Id. at 365 (internal citation omitted). In deciding that the defendant had not waived the issue in that case, the Fifth District explained:
In the present case, however, [the defendant] never agreed to have his appointed counsel continue to represent him, nor was there any indication that [the defendant] and his counsel had resolved their differences. Moreover,' the trial judge never revisited the issue to determine whether [the defendant] continued in his desire to proceed alone. Under the circumstances of this case the passage of a few months and a subsequent trial do not amount to a waiver.
Id. at 365-66 (internal citation omitted).
Arguably, the procedural posture of this case is different from the procedural posture in Lindsey, because here the trial court never actually held a hearing. In Lindsey, the Fifth District examined a waiver claim when a defendant did not reassert his rights after an adverse ruling had been made after a hearing, whereas here, we are asked to examine a waiver claim because the defendant did not continue insisting on a Faretta hearing. *1063However, the distinction in procedural posture between the cases, regarding waiver principles after a previous request for self-representation, is not material. In applying the factors considered in Lindsey, the record before us does not indicate that Deferrell vacillated regarding whether to represent himself, and there is nothing in the record to show that he had resolved his issues with his attorney. Although there was a colloquy on the record where Deferrell indicated his desire to go to trial as “[sjoon as possible,” there is nothing indicating Deferrell wanted to be represented, just that he wanted to go to trial and hearing as soon as possible. Additionally, it was clear that Deferrell, and even his attorney, thought that there was a scheduled Faretta hearing, after multiple pleas by Deferrell to have such a hearing. Deferrell clearly made it known that he wished to represent himself, and after multiple roadblocks of cancelled hearings and refusals to have the hearing as set, Defer-rell seemed to have finally acquiesced to his attorney representing him as a way to move the process along.

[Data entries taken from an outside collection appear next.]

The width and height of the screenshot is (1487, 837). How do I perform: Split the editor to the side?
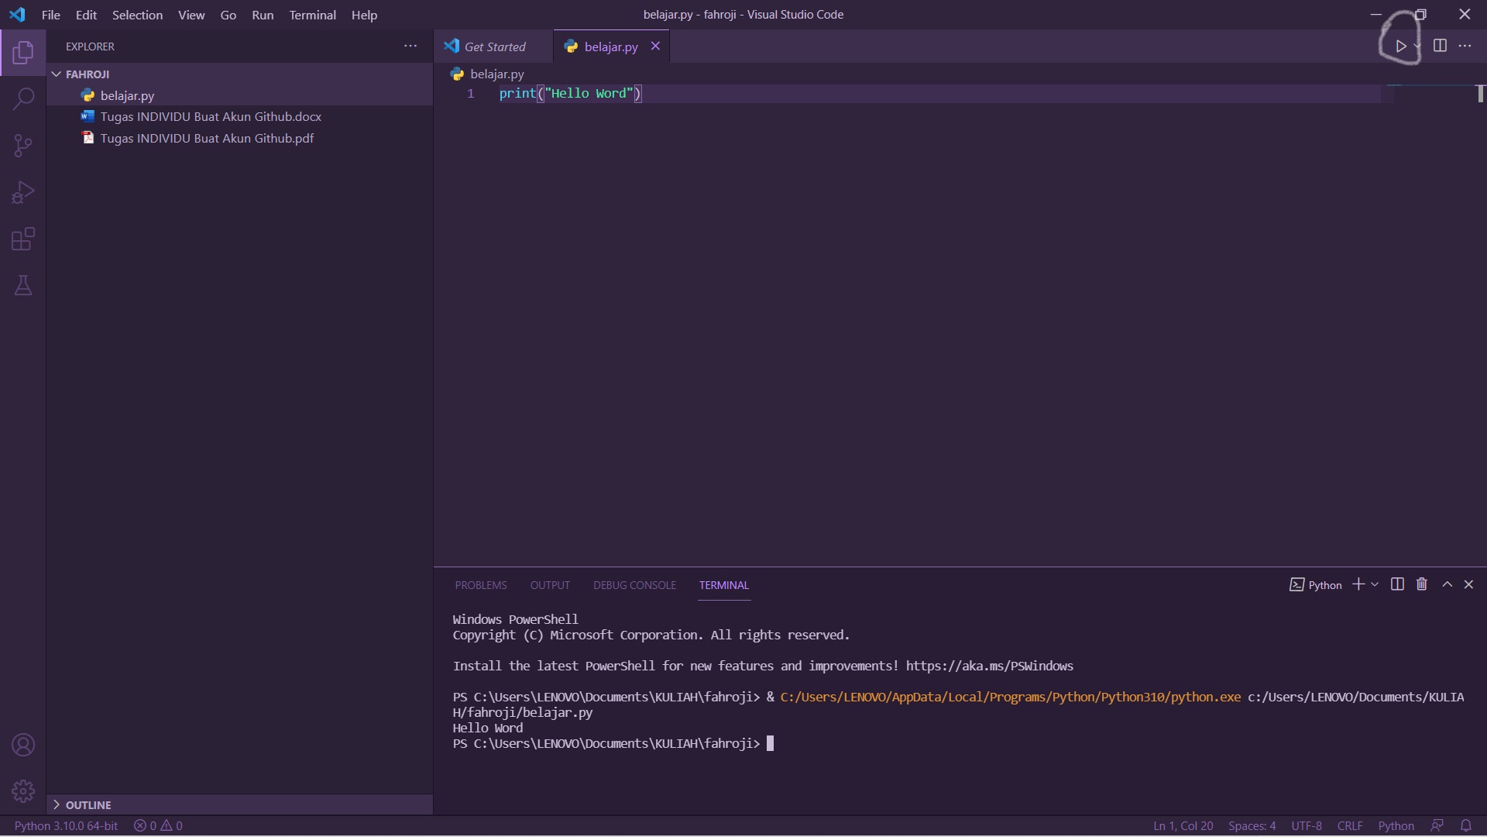1440,46
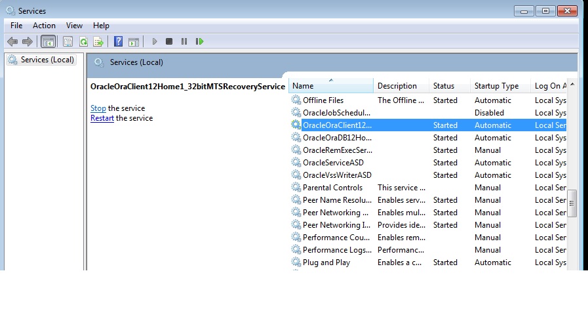Click the Restart the service link
Viewport: 588px width, 315px height.
click(102, 118)
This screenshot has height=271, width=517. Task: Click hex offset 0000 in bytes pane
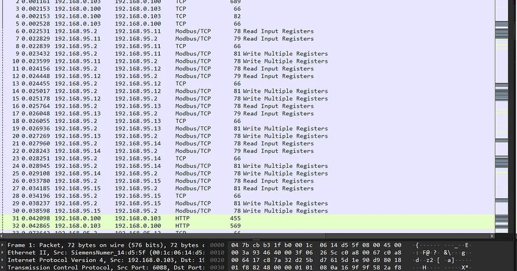click(218, 245)
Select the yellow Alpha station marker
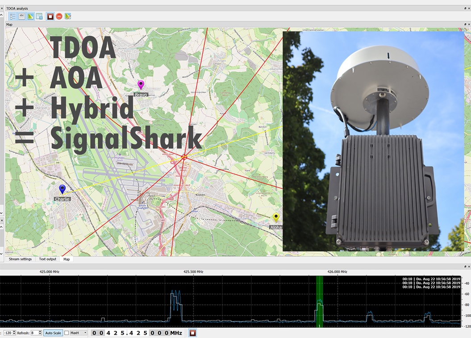The image size is (471, 338). tap(276, 217)
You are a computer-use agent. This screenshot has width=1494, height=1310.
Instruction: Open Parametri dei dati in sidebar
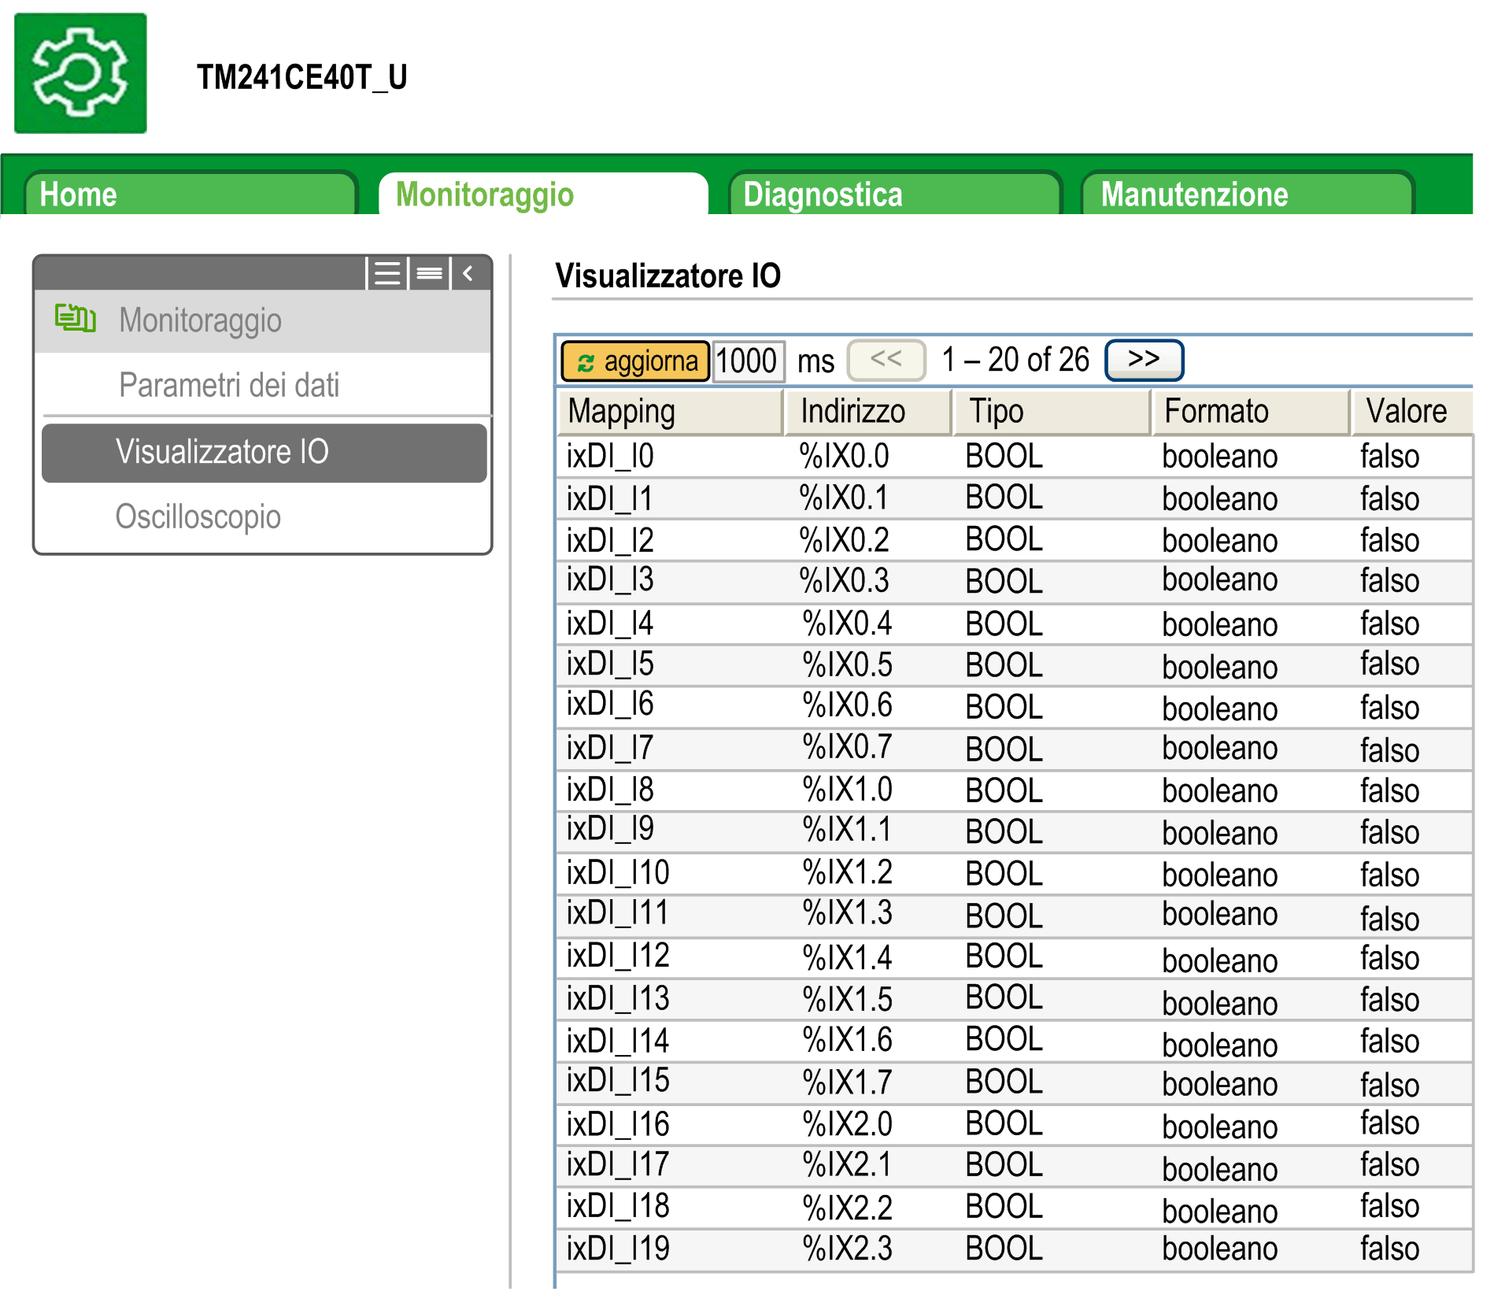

Therefore, we reverse as to both issues. Although a new trial and violation of probation hearing would not necessarily be required if we were reversing solely as to the first issue, see Williams, 169 So.3d at 223, since we are also reversing as to the issue regarding the failure to hold a Faret-ta hearing, we reverse Deferrell’s judgment and sentence on the new law offenses, and reverse the trial court’s order finding him in violation of probation. We remand for further proceedings, consistent with this opinion.
Reversed and remanded.
TAYLOR and MAY, JJ., concur.. Faretta v. California, 422 U.S. 806, 95 S.Ct. 2525, 45 L.Ed.2d 562 (1975).
. Nelson v. State, 875 So.2d 579 (Fla.2004).